Radiance is per-block lighting probes, which describe luminance in every direction with some encoding (currently for performance tuning there is no direction, LOL). For shading a pixel, we interpolate between multiple adjacent probes to estimate light coming from all directions to this pixel (note, that we don't really care for it to be ReAlIsTiC, we only need it to look good).
So, we submit a compute shader, NxMx1, where
N is number of radiance update requests, and M is number of
rays per request. Currently, M is 64 (double warp size for
swap, you know this). In each thread, we send a ray into
random (uniform with some randomness) direction, raytrace it
and downsample result to store in radiance probes (currently
it has no direction, so just average across threads. When
I'll make it 6-directional, there will be mixing to 6
different directions) and mix it with what is currently in
radiance field (accumulating across time).

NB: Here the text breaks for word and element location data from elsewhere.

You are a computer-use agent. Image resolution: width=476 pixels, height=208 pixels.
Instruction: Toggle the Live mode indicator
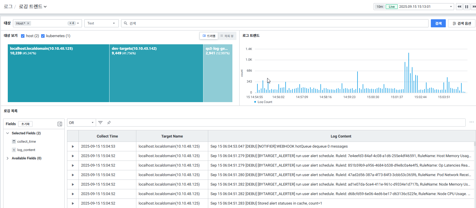(391, 7)
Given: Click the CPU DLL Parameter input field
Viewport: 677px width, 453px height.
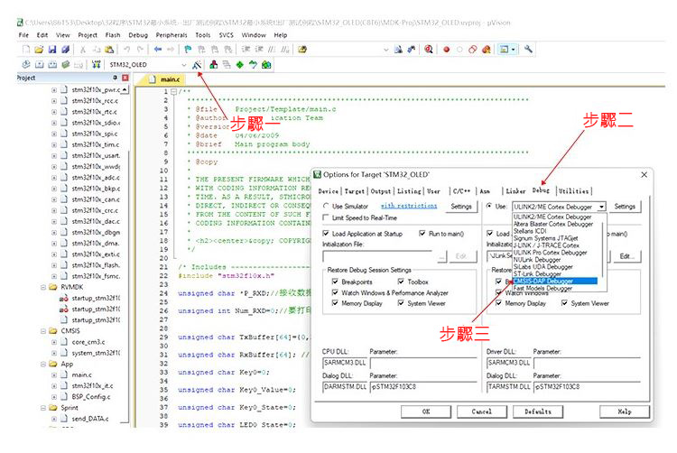Looking at the screenshot, I should [x=422, y=362].
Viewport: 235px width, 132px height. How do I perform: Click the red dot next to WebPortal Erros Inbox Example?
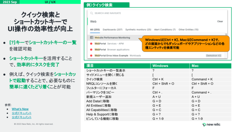(x=91, y=56)
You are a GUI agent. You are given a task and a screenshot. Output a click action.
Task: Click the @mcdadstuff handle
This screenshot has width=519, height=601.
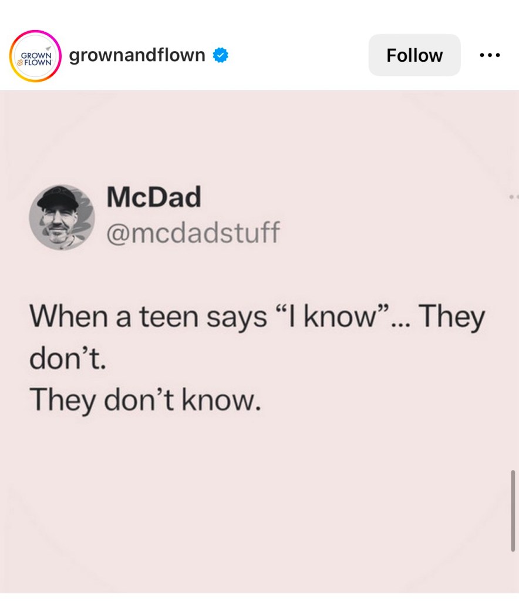tap(193, 232)
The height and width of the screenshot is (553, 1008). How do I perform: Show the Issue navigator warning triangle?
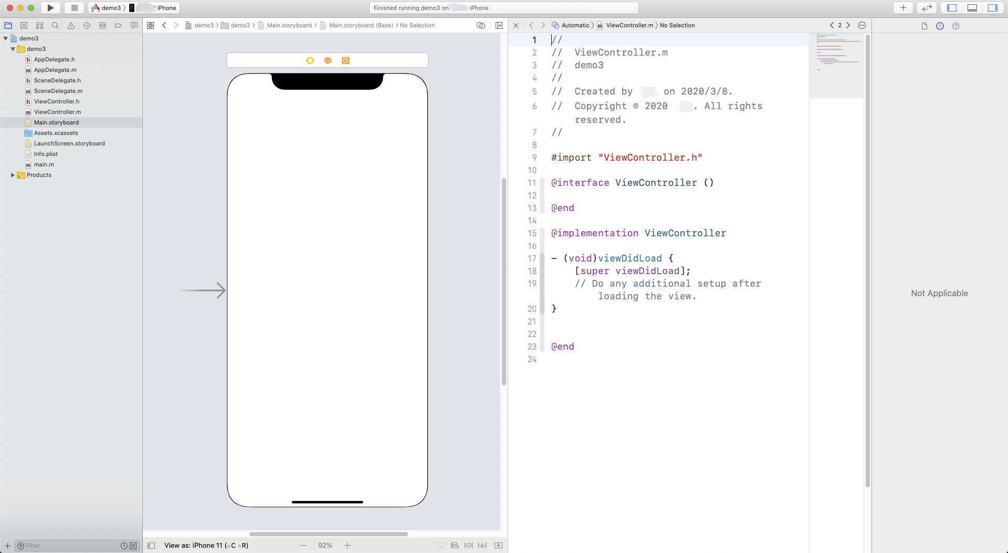pyautogui.click(x=70, y=25)
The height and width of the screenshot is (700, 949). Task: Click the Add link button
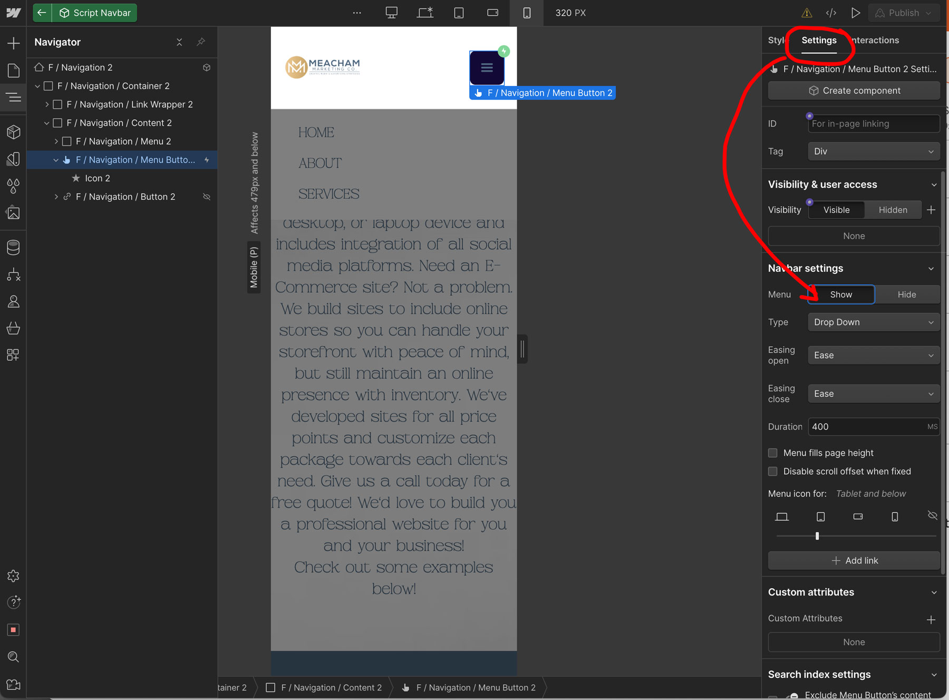click(853, 560)
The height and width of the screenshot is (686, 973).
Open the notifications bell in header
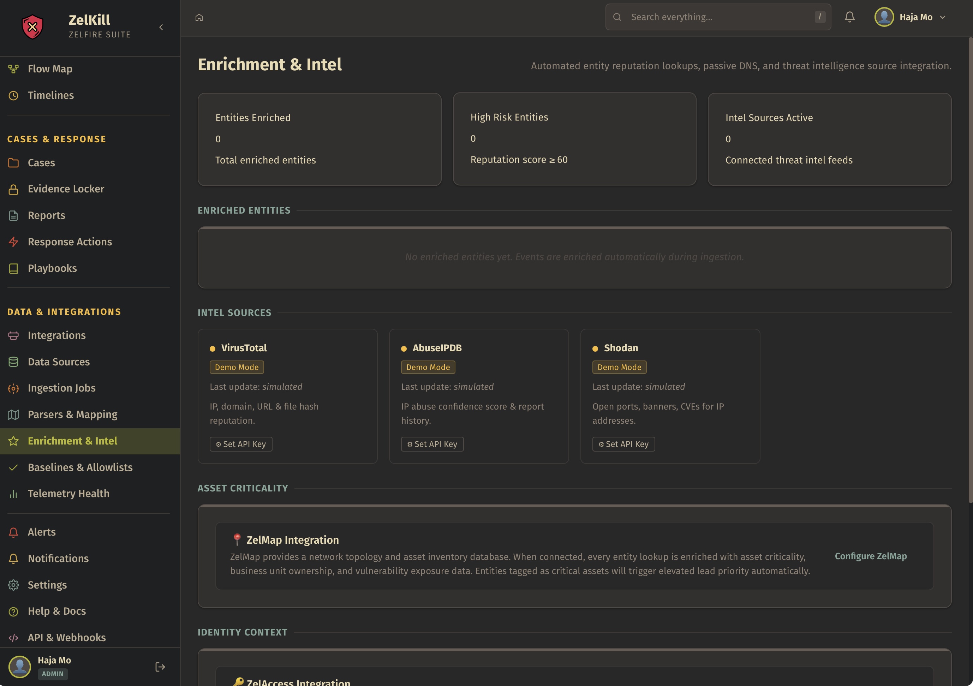[849, 17]

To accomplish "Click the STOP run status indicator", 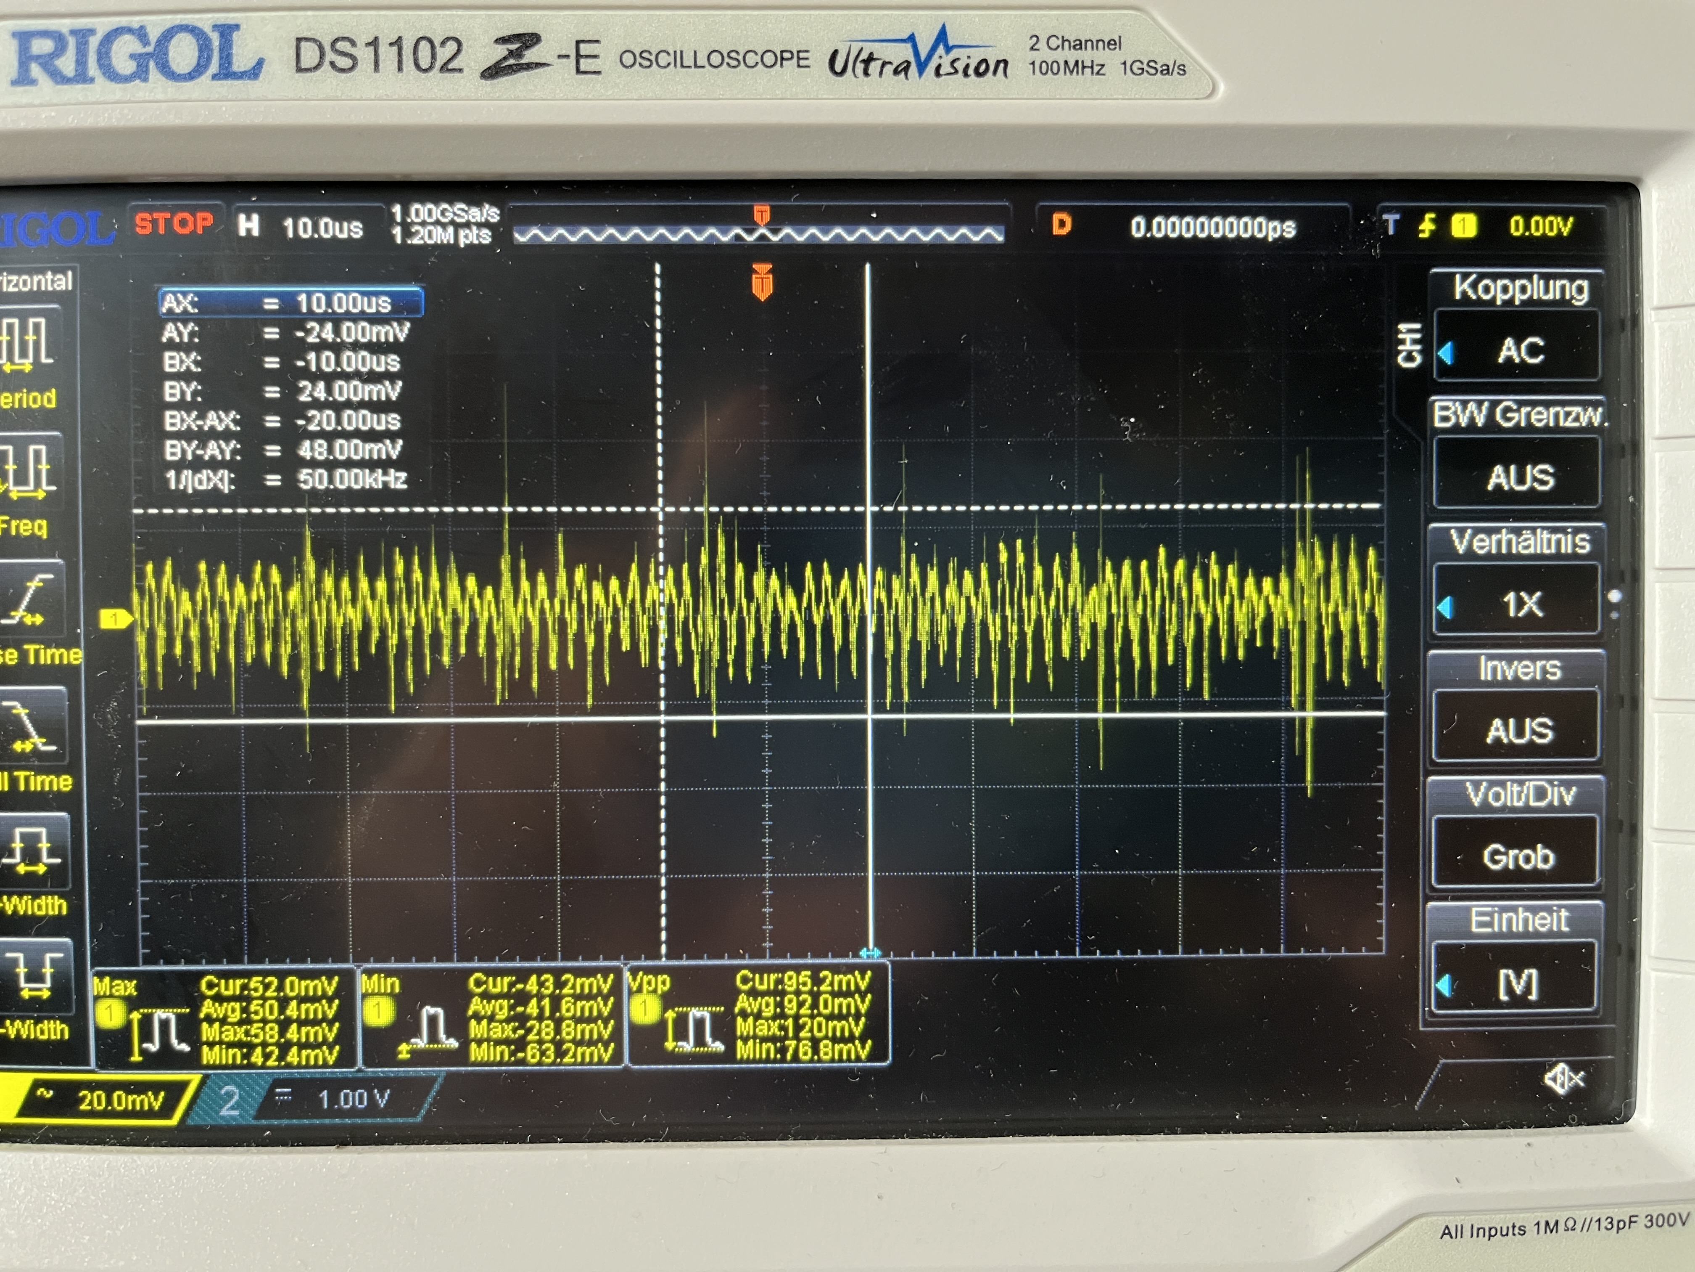I will (x=174, y=224).
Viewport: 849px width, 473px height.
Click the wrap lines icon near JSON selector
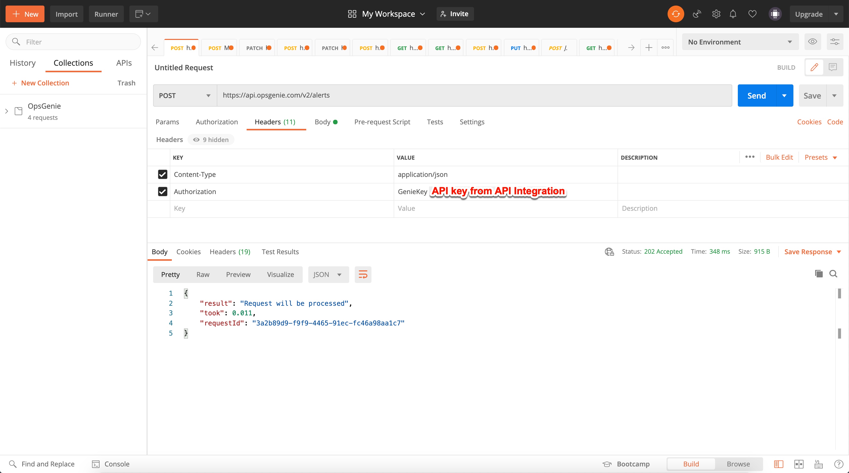(363, 274)
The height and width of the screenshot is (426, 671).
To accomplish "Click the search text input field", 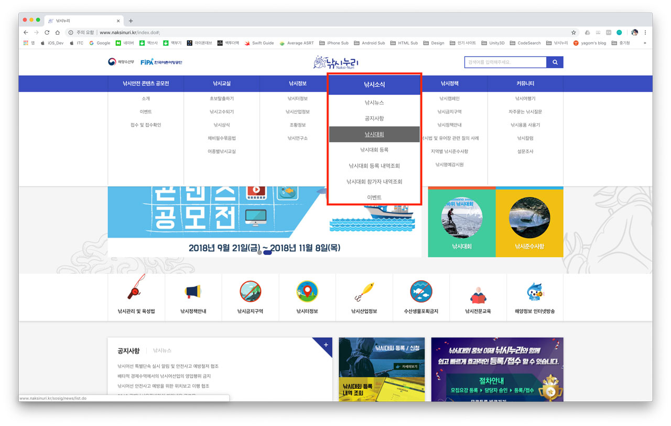I will pyautogui.click(x=505, y=62).
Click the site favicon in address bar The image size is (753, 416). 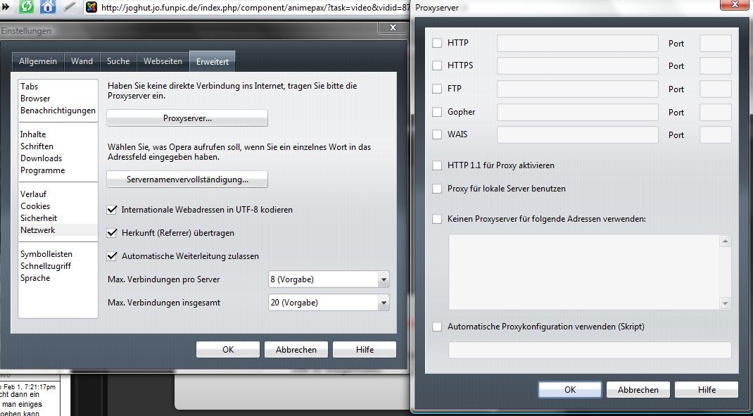91,8
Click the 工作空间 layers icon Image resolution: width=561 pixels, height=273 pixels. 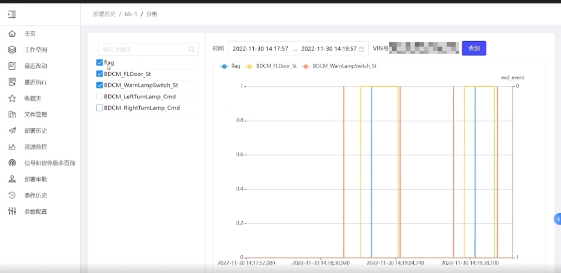[12, 50]
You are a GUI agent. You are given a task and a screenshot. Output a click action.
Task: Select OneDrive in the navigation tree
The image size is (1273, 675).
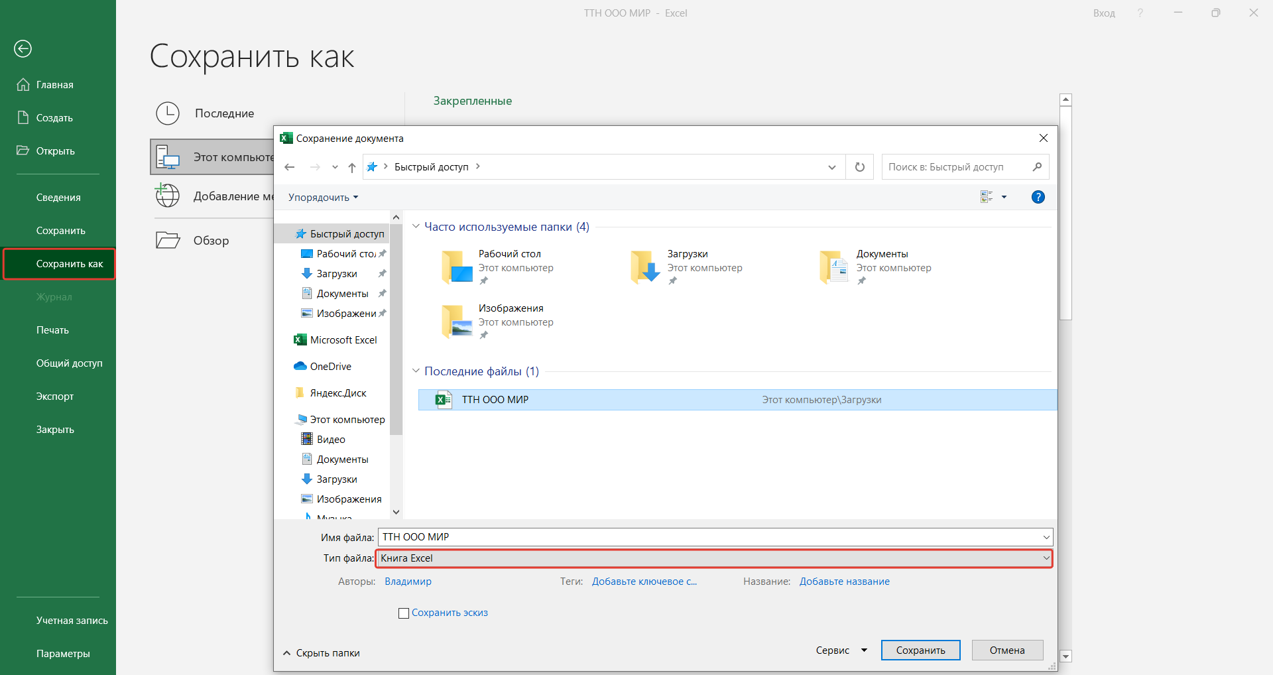(x=330, y=367)
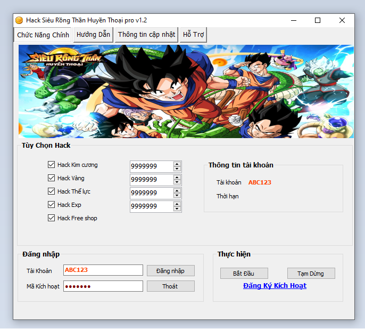Toggle the Hack Kim cương checkbox
Viewport: 365px width, 329px height.
coord(52,165)
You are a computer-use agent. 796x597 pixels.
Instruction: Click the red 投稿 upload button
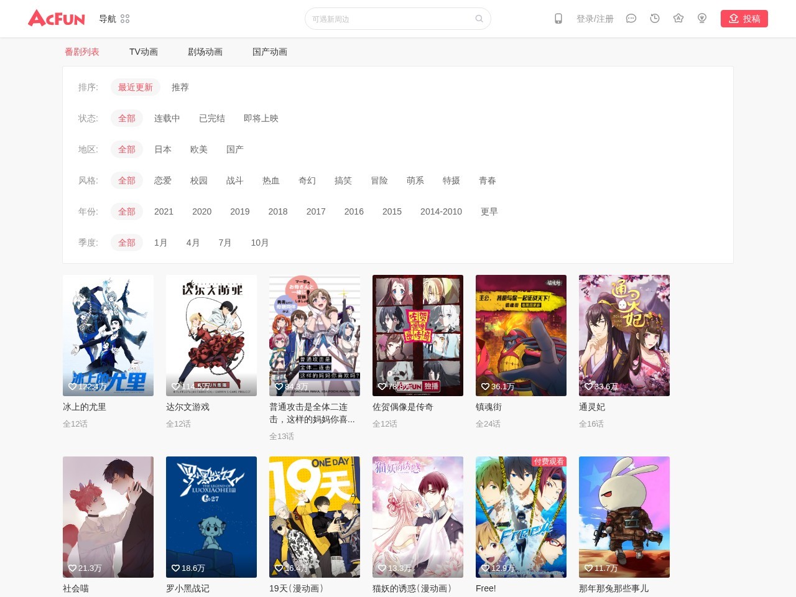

My raytracing is actually ray marching - making small steps and checking collisions. I tried "precise" raymarchers ("based" on famous paper from 1987), in multiple different variations (branches/masks/partially unrolled/), I tried distance fields, I tried bit arrays instead of voxel for "checking" if voxel is non-empty, but the fastest good looking solution turned out to be simple fixed-step raymarching with rollback on collision for precise hit processing (and with manual "jumps" over air (empty) blocks).
Details about actual material light processing don't really matter - it's just a visual thing, you can use whatever you want. I like primitive shading model with roughness, color and emmitance.
As optimization, for tracing probe rays, instead of doing it until hit / out-of-bounds, we do it for a fixed distance, and if not a hit, "inherit" light from end point - I call it light propagation (it is another way to accumulate over time/space). It also creates cool effect of visible light waves.
Shading
Modern games think that rendering in full-res is slow, so they shade in low-res and then upscale. However, upscaling can be costly (and looks terrible, and then you need neural networks and even more temporal accumulation with complicated algorithmg to fix it), while subpasses allow a lot of optimizations, so this tradeoff is almost never worth it. All of Lum's shading happens in a single render pass, and that is a key reason why it can run on laptops. The frame image we render to potentially never even leaves the GPU's on-chip memory.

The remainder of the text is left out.